* [EXERCISE DIRECTIONS]
In the post below about COVID-19 weight memes, how is diet culture defined?

* [EXERCISE TEXT]
Posted by on May 1, 2020 | Comments Off on The COVID-20: The Not-So-Funny Weight Meme

The COVID-20: The Not-So-Funny Weight Meme

You’ve scrolled passed them in your timeline and read the headlines.

It’s nearly impossible not to scroll past memes, jokes, or TikTok videos related to our current reality of social distancing. While reposting a meme or joke can bring comedic relief to a bleak or frustrating situation, some memes promote harmful messages too.

Stop us if you’ve heard this one:

  • “So far COVID-19 is looking a lot more like my Freshman-20.”
  • “My weight gain graph these past few weeks looks like COVID-19 cases in the US…”
  • “Wearing a mask inside your home is now highly recommended. Not so much to prevent COVID-19 but to stop eating.”

Comments and jokes about weight gain or post-quarantine bodies have unfortunately become a normal occurrence on our timelines. This is an example of diet culture.

Diet culture is the belief that there is only one right way to have a body. Media, entertainment, social media, and peers play roles in increased pressure and expectation to look a certain way. Those unrealistic societal standards can lead individuals to be restrictive with their eating, fixate on calorie counting, and try to attain an impossible standard for their body, simply because society’s pressures have taught us that our value is dependent on our appearance and body type. Media outlets have also gotten into discussion with headlines as like:

“School closings drive risk for weight gain, unhealthy behaviors among children”

We get it. It’s important to acknowledge we are all living in a time when social media has become more important than ever for staying connected. Facebook, Instagram, TikTok, Snapchat – they’re platforms that allow us to relate to each other and open up about our stressors during this unusual time. While social media provides connection, it also makes it extremely easy to forget how many individuals can view our posts and the impact it might have on those people and their experiences. Someone dealing with disordered eating won’t read those headlines and memes the same way someone else will.

* [RAW DATA]
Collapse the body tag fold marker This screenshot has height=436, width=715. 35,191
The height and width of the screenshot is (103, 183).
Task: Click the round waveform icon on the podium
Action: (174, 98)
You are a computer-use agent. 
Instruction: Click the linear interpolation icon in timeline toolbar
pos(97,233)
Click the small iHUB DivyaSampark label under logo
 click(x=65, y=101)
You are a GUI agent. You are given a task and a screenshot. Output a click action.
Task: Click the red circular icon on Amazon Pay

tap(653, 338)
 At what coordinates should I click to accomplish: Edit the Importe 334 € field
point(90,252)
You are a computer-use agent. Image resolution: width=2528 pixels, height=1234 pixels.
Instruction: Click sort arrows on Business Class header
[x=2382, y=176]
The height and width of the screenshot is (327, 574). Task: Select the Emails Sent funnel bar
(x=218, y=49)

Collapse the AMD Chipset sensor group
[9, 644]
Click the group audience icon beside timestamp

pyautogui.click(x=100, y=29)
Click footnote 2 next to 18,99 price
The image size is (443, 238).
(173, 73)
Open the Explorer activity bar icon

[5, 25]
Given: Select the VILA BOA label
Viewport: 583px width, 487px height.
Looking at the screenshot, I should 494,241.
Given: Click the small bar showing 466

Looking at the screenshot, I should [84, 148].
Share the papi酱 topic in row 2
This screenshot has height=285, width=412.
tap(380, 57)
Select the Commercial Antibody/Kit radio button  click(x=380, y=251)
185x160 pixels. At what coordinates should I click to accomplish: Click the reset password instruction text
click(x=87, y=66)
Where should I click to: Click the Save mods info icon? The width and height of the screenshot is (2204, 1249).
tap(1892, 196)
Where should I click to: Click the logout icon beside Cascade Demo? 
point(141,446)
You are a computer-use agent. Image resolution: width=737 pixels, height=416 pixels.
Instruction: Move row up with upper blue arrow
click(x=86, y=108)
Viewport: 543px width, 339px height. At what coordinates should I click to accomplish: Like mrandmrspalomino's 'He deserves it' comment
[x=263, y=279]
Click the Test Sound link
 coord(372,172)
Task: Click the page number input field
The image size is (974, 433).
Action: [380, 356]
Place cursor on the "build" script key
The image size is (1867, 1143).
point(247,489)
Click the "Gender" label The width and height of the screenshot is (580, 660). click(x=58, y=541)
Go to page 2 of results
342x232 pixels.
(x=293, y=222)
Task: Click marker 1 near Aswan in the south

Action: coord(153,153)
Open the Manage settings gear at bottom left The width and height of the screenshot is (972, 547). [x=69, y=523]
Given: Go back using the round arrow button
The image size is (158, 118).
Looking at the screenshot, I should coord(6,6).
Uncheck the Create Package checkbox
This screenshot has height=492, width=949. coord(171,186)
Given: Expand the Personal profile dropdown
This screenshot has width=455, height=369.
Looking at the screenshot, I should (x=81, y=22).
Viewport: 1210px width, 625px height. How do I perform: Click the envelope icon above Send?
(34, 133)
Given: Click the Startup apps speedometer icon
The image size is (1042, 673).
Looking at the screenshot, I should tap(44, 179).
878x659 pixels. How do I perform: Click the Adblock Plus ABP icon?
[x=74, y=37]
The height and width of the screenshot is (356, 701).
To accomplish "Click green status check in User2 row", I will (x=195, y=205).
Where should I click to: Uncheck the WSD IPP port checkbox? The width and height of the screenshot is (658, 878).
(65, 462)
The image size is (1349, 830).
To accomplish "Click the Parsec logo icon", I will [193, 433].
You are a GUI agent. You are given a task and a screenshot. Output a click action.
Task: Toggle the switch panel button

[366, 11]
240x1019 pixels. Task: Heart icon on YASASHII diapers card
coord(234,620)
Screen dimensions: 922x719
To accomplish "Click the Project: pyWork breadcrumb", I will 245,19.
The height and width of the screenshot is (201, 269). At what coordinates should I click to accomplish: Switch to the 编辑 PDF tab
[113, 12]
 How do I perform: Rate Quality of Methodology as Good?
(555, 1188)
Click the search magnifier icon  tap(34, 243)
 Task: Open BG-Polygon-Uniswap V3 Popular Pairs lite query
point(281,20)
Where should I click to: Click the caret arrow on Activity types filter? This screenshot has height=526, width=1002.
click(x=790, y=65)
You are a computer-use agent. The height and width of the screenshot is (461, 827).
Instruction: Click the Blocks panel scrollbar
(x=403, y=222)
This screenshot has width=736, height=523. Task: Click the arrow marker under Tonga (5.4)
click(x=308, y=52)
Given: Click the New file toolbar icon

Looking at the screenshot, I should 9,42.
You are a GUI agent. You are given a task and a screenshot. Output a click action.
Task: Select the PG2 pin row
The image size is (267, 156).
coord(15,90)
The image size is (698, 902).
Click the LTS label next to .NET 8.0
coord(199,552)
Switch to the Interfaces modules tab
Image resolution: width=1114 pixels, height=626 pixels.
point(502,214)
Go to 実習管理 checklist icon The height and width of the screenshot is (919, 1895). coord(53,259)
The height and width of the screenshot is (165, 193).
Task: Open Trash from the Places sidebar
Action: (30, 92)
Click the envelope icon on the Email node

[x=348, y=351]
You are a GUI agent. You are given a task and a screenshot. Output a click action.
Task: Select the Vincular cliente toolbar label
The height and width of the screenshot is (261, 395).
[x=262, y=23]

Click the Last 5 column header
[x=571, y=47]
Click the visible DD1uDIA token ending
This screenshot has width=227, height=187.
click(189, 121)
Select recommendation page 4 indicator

* [SOLUTION]
Diet culture is the belief that there is only one right way to have a body.